### Task to complete
Retype exactly every line from the one that includes "You are a computer-use agent." through the final line of the listing, both ends kept, and omit the pictures.

### Extracted information

*****

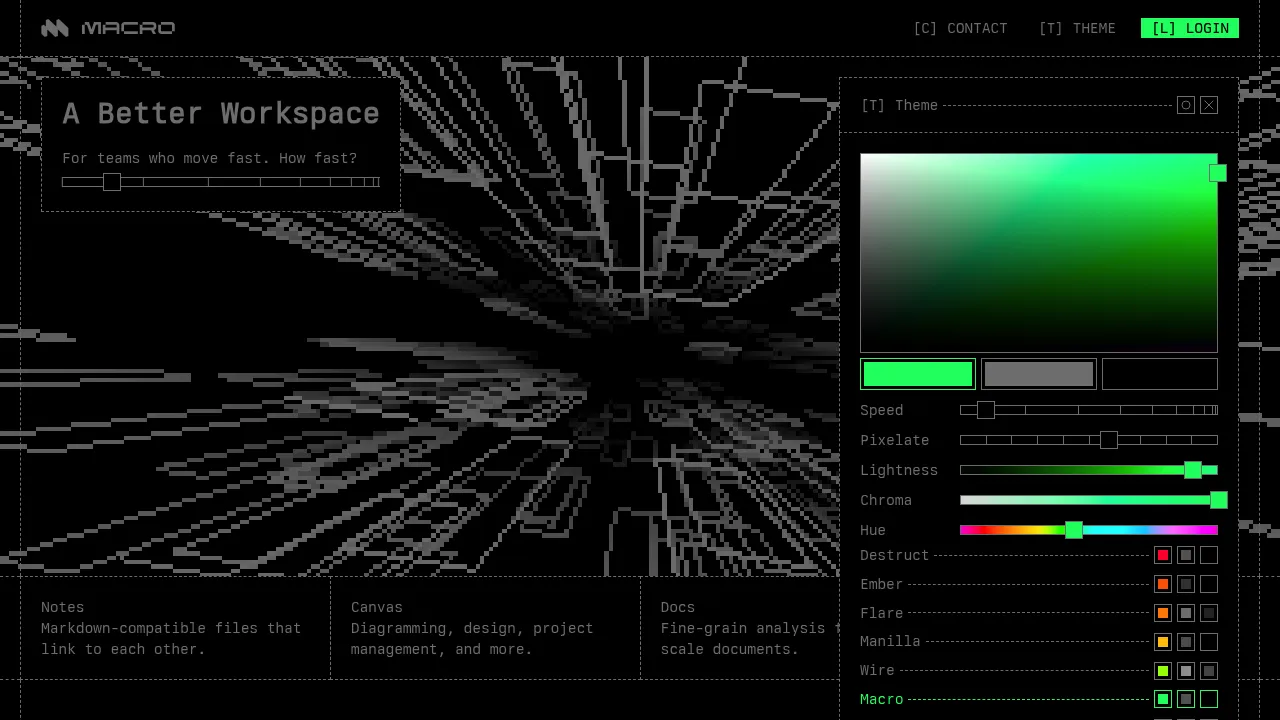The width and height of the screenshot is (1280, 720).
Task: Open the [C] Contact menu item
Action: click(960, 28)
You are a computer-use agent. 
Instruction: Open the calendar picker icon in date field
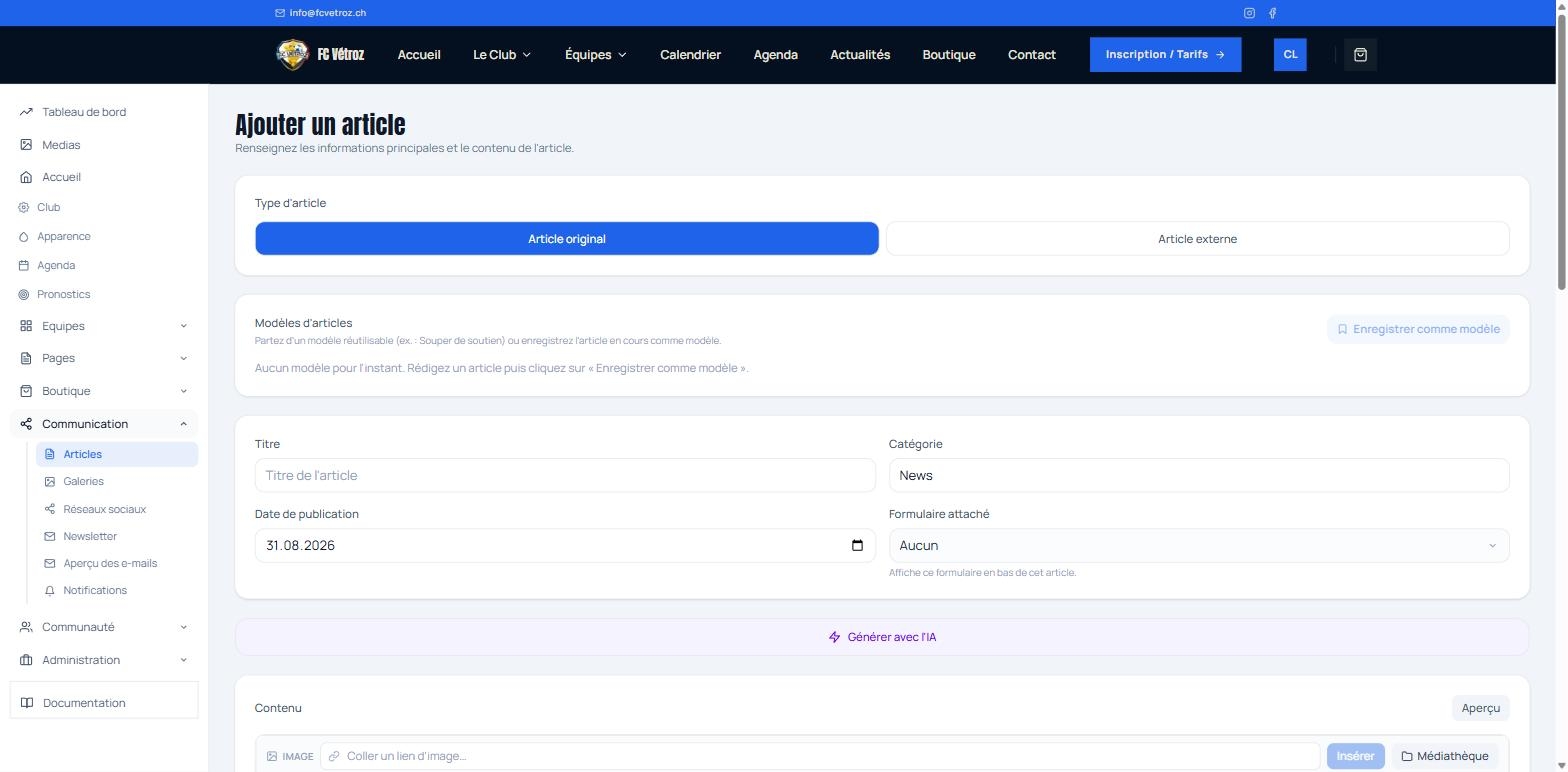(857, 546)
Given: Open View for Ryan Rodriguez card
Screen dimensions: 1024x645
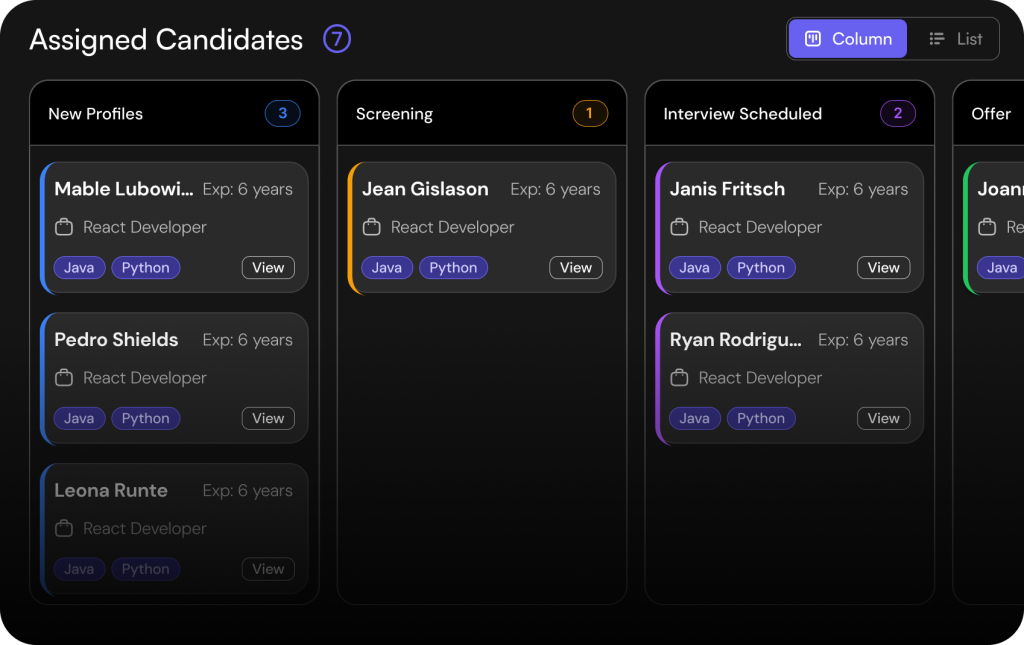Looking at the screenshot, I should (x=883, y=418).
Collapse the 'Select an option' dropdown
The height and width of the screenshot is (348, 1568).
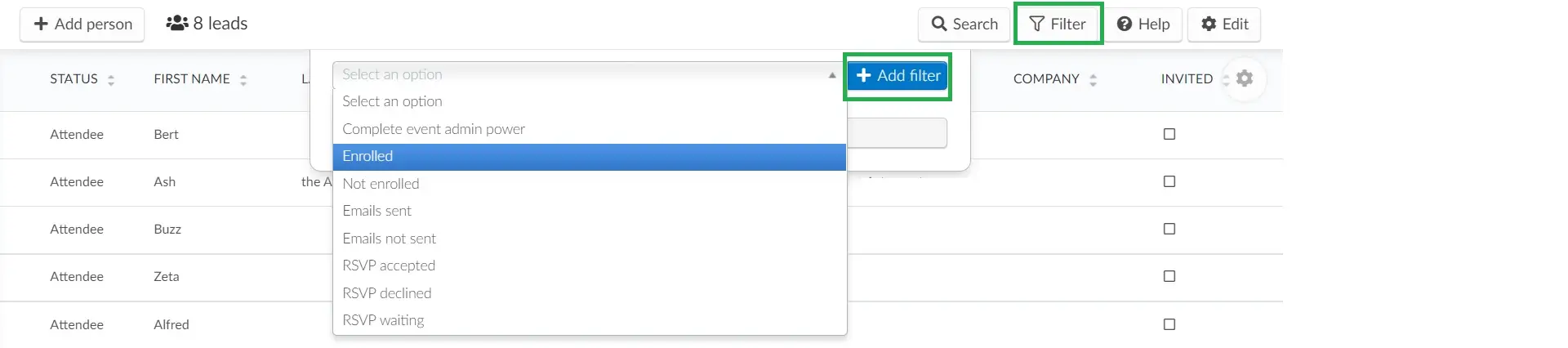[x=589, y=74]
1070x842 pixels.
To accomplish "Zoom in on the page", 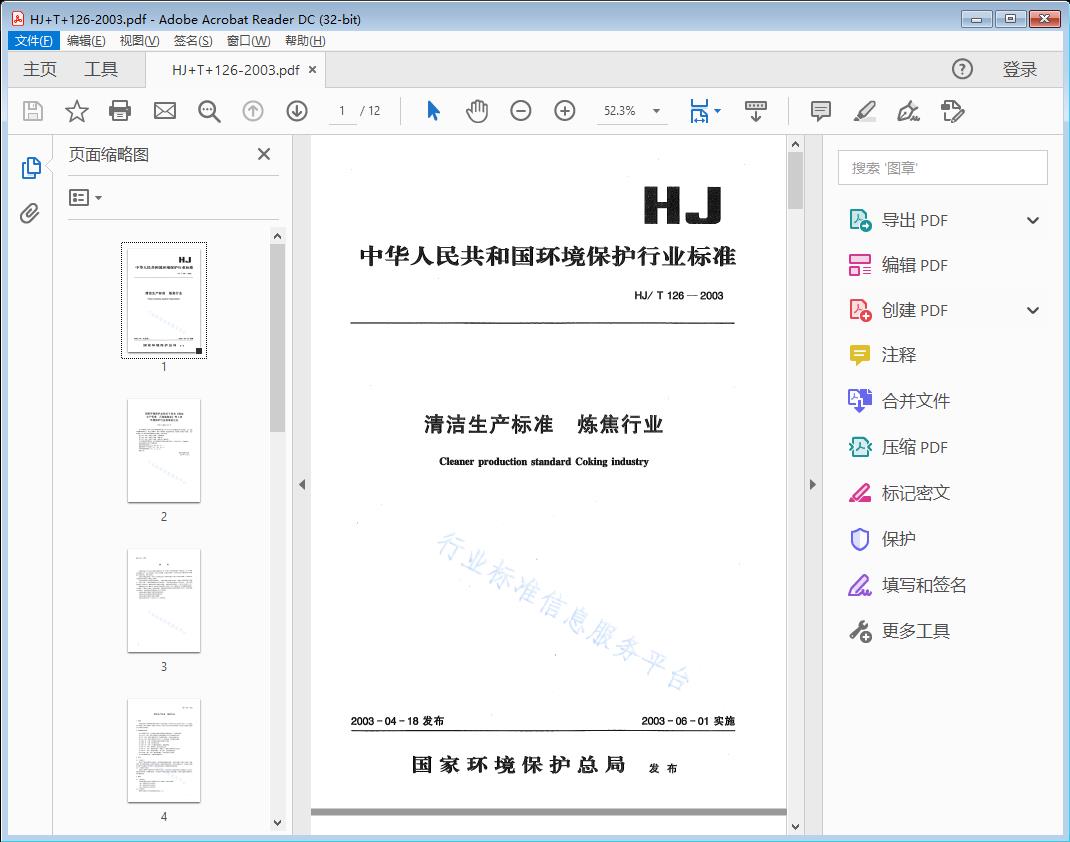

*****

### Reply
You are a computer-use agent. 
Instruction: Open the calendar picker icon in date field
(857, 546)
Given: Open View for Ryan Rodriguez card
Screen dimensions: 1024x645
Looking at the screenshot, I should (x=883, y=418).
Collapse the 'Select an option' dropdown
The height and width of the screenshot is (348, 1568).
[x=589, y=74]
1070x842 pixels.
To accomplish "Zoom in on the page", 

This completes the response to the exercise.